La guerre et l’usage de différents types d’armes — notamment les bombes et les barils explosifs, voire des obus à uranium radioactif — ont également eu des conséquences sur l’augmentation de la pollution climatique et des températures. En plus de la destruction de villes et de villages, elle a également dévoré la végétation, pollué les sources d’eau et le sol, et déplacé des millions de personnes. De nombreuses forêts et terres boisées ont été abattues pour le chauffage et la cuisine. La superficie des zones forestières est de moins de 1 % aujourd’hui, ce qui a des conséquences sur la qualité de l’air, les précipitations, la température et l’accès à l’eau. Des cas de choléra ont été recensés dans la région d’Alep, à cause de la pollution de l’eau. En outre, les djihadistes syriens proturcs qui contrôlent la zone entre Tal Abyad et Serekeniye ferment régulièrement le robinet à Serekeniye, provoquant ainsi une grave crise et pénurie d’eau dans toute la zone entre Qamishlo et Hassaké. Là aussi, des cas de choléra ont été signalés.
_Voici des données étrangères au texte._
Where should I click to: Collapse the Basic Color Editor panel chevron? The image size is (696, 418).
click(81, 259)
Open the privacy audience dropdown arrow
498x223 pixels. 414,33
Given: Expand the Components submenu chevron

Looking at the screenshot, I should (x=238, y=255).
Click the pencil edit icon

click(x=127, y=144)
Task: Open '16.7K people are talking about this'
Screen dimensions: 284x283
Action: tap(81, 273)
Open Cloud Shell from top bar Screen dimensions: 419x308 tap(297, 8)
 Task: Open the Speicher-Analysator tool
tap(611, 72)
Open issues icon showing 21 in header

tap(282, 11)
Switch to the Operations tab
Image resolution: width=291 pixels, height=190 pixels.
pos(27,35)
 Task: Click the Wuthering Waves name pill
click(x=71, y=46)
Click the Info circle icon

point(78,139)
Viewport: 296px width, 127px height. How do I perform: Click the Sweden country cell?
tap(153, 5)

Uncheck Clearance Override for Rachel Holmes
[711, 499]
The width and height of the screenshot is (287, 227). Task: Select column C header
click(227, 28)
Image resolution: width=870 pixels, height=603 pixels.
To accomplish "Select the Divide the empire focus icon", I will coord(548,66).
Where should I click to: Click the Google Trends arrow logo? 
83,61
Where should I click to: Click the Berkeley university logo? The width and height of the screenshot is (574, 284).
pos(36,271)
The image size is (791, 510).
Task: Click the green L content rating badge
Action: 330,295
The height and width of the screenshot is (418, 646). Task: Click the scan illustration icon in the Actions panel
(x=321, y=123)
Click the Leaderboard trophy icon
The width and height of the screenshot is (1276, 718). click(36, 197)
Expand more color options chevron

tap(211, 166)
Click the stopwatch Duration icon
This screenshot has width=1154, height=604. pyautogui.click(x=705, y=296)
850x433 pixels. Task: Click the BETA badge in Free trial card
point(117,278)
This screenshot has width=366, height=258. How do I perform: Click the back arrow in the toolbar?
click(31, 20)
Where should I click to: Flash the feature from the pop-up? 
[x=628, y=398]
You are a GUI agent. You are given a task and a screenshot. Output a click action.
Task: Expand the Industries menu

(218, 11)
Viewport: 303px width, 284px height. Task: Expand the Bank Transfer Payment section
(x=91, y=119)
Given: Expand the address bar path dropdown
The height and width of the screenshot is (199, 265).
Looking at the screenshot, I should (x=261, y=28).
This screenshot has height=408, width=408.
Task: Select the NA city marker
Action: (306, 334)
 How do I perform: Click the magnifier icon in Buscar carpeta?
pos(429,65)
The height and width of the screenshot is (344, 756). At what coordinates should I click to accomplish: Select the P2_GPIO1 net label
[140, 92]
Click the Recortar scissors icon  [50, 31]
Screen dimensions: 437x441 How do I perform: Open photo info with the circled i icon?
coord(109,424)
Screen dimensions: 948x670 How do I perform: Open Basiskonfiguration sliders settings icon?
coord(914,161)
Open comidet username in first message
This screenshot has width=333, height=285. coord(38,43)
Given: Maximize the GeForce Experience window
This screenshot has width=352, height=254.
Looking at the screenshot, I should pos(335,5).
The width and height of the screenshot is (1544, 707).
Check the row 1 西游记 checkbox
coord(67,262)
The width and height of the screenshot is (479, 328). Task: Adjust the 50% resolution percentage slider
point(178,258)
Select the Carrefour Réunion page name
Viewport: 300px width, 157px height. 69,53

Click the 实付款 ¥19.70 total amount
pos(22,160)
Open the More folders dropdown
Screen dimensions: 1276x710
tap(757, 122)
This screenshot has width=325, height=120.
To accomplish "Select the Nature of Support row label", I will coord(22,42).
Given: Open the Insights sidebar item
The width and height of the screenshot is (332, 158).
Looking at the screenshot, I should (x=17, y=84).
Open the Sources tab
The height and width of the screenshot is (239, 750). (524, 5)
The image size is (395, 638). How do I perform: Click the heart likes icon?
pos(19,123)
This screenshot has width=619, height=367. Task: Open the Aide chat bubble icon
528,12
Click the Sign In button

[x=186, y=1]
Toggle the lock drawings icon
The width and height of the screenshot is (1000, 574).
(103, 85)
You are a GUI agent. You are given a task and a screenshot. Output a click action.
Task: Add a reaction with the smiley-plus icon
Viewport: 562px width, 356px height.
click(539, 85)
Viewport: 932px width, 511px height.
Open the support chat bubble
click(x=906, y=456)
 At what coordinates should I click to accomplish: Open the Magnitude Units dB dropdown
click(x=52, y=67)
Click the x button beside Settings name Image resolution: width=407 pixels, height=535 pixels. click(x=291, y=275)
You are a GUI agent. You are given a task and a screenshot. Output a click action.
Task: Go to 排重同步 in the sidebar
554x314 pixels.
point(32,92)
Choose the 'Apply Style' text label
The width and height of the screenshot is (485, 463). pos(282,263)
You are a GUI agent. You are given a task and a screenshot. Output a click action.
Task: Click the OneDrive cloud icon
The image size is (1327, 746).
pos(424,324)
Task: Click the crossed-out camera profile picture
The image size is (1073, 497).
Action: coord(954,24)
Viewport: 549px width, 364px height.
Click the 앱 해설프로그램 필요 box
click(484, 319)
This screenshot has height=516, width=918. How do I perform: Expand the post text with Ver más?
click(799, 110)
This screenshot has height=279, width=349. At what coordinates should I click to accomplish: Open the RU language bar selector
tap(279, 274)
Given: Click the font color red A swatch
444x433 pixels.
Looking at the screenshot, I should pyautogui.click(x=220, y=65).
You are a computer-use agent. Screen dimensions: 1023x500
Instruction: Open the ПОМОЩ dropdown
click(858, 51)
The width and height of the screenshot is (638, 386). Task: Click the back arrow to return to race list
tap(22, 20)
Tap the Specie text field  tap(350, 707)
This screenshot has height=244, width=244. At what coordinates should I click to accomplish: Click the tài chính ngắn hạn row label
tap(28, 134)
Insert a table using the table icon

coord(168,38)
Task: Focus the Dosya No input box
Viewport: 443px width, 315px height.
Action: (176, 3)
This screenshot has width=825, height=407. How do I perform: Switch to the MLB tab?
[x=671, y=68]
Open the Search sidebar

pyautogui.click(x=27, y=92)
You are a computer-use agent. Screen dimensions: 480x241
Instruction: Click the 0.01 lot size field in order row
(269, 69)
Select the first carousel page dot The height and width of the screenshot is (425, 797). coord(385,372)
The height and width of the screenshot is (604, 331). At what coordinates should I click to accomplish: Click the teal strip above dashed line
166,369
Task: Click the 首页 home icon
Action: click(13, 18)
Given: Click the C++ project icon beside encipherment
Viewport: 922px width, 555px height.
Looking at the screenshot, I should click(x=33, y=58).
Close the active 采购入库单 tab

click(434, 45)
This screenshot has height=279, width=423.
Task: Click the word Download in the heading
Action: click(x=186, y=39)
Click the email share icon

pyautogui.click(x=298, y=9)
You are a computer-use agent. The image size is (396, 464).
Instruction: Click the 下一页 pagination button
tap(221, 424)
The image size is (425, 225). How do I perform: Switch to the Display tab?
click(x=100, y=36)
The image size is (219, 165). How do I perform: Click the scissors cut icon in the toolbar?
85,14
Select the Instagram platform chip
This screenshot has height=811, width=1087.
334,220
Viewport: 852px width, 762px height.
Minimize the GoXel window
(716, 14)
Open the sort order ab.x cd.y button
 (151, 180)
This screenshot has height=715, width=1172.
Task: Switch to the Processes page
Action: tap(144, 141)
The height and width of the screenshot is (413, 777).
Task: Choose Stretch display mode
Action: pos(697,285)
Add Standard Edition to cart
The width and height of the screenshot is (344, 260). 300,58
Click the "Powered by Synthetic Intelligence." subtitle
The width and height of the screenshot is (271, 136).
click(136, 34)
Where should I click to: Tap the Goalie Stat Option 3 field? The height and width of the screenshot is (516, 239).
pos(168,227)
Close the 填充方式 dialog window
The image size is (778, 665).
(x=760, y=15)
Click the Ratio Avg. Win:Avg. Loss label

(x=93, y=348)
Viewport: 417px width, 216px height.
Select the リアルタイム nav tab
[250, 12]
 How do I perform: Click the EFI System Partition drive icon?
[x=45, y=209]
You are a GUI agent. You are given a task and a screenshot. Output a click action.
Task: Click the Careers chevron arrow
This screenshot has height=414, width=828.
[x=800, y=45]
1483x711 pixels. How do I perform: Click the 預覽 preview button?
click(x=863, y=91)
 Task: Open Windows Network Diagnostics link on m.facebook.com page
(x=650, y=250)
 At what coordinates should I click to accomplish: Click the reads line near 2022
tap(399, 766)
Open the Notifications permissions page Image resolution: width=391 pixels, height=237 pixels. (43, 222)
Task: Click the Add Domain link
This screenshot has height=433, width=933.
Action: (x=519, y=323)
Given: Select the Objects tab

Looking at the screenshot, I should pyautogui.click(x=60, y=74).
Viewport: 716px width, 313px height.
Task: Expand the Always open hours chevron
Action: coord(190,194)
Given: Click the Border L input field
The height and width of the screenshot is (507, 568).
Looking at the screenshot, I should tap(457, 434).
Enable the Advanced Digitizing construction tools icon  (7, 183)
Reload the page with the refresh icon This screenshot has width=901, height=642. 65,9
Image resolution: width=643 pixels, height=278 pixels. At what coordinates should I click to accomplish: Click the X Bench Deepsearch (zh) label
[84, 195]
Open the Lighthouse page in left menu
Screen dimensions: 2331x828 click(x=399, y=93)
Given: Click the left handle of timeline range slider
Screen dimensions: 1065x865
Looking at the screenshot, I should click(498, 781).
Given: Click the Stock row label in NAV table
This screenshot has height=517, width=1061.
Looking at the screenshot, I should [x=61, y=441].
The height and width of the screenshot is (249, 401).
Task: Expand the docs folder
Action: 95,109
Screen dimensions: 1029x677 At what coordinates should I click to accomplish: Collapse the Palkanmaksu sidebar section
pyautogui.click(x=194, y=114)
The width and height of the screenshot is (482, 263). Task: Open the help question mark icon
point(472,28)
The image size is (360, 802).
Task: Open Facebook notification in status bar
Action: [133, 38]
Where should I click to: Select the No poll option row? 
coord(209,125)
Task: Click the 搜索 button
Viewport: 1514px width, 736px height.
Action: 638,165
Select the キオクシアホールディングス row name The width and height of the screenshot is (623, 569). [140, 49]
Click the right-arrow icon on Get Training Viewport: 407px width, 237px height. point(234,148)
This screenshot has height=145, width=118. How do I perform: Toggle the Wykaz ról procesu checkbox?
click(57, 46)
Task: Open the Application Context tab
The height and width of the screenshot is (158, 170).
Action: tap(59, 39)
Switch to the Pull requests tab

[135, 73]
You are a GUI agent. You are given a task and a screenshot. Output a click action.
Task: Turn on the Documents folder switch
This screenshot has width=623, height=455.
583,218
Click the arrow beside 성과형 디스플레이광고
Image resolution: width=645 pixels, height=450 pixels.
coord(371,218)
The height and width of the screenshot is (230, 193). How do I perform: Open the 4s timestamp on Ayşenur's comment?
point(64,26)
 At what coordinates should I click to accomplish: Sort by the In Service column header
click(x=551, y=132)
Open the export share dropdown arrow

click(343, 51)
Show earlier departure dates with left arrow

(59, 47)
Sans exclure la menace représentée par l’augmentation de l’activité humaine, le changement climatique se traduit également par la multiplication des incendies de forêt. En 2020 et 2021, la côte, dernière zone forestière du pays, a connu une vague d’incendies qui a consumé plus de 9 000 hectares d’oliviers et d’arbres fruitiers et forestiers, et certains villages ont dû être évacués.

Comme à leur habitude, les Syriens ont passé des mois à se demander qui était derrière ces incendies, et si la cause était humaine ou « naturelle », d’autant que la télévision d’État a diffusé un reportage montrant de supposés pyromanes arrêtés par les forces de l’ordre. Mais la Syrie n’était pas une exception, des incendies ayant touché ce même été plusieurs pays de la région, dont la Turquie et la Grèce. Ces feux contribuent à leur tour au dérèglement climatique, menaçant la vie de plusieurs espèces animales et végétales.

La priorité donnée à l’économie de marché aux dépens de l’agriculture (et de l’industrie) depuis le début des années 1990, l’indifférence qui a entouré les épisodes de sécheresse sévère dans les régions du nord-est de la Syrie entre 2005 et 2010, le peu de cas qui a été fait de la vie des gens — voire la suspension de l’aide qui leur était apportée —, tout cela a conduit à des migrations massives. L’entassement d’une population pauvre dépourvue des moyens nécessaires de survie dans les quartiers périphériques des villes a été l’un des facteurs de l’explosion de 2011. L’exode rural et le déplacement des populations provoqués par la guerre n’ont depuis fait qu’aggraver la situation provoquée par les conséquences du réchauffement climatique.

1Processus par lequel l’eau liquide terrestre est renvoyée dans l’atmosphère environnante sous forme gazeuse.